Within the records that follow, restate exactly the lines from the line with "488x365 pixels." down to the line with "the 5,025 Likes", including both. Omit the pictures.

[DATA EXTRACT]
*** Begin section ***
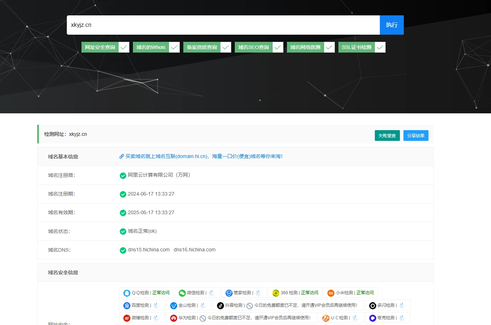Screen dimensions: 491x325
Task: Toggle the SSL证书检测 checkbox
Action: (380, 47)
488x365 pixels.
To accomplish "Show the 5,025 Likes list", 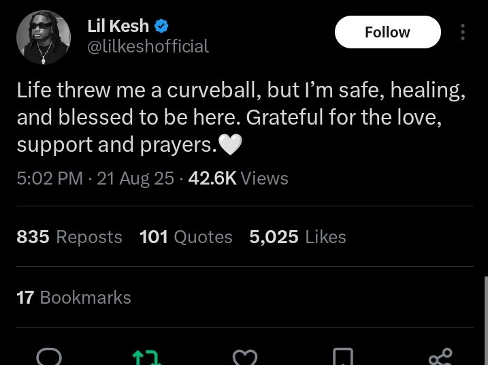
*** End section ***
*** Begin section ***
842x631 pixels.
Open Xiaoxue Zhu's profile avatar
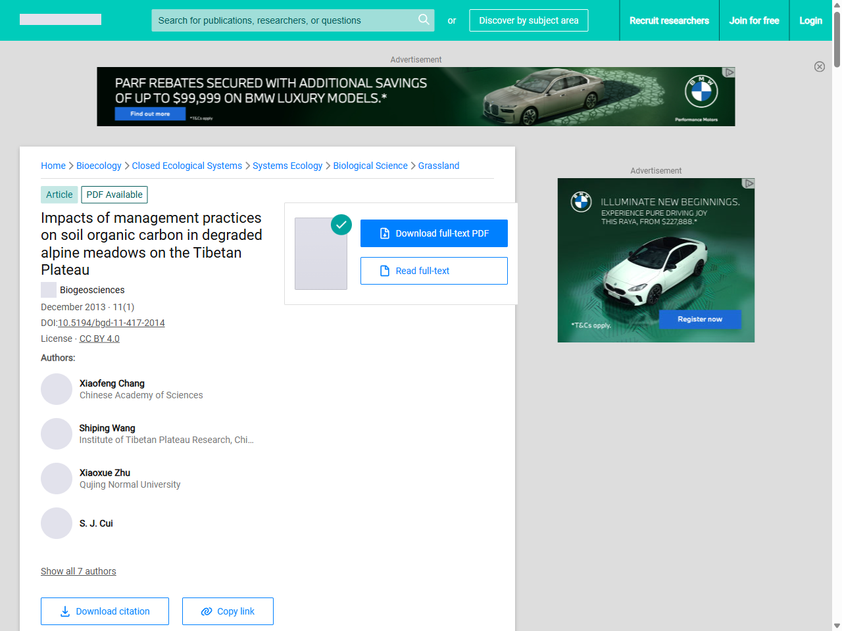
*** End section ***
*** Begin section ***
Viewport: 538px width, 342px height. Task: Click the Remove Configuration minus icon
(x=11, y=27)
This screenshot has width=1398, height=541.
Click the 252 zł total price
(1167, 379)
*** End section ***
[RESPONSE FOR THIS EXERCISE]
488x365 pixels.
To accomplish "Show the 5,025 Likes list", 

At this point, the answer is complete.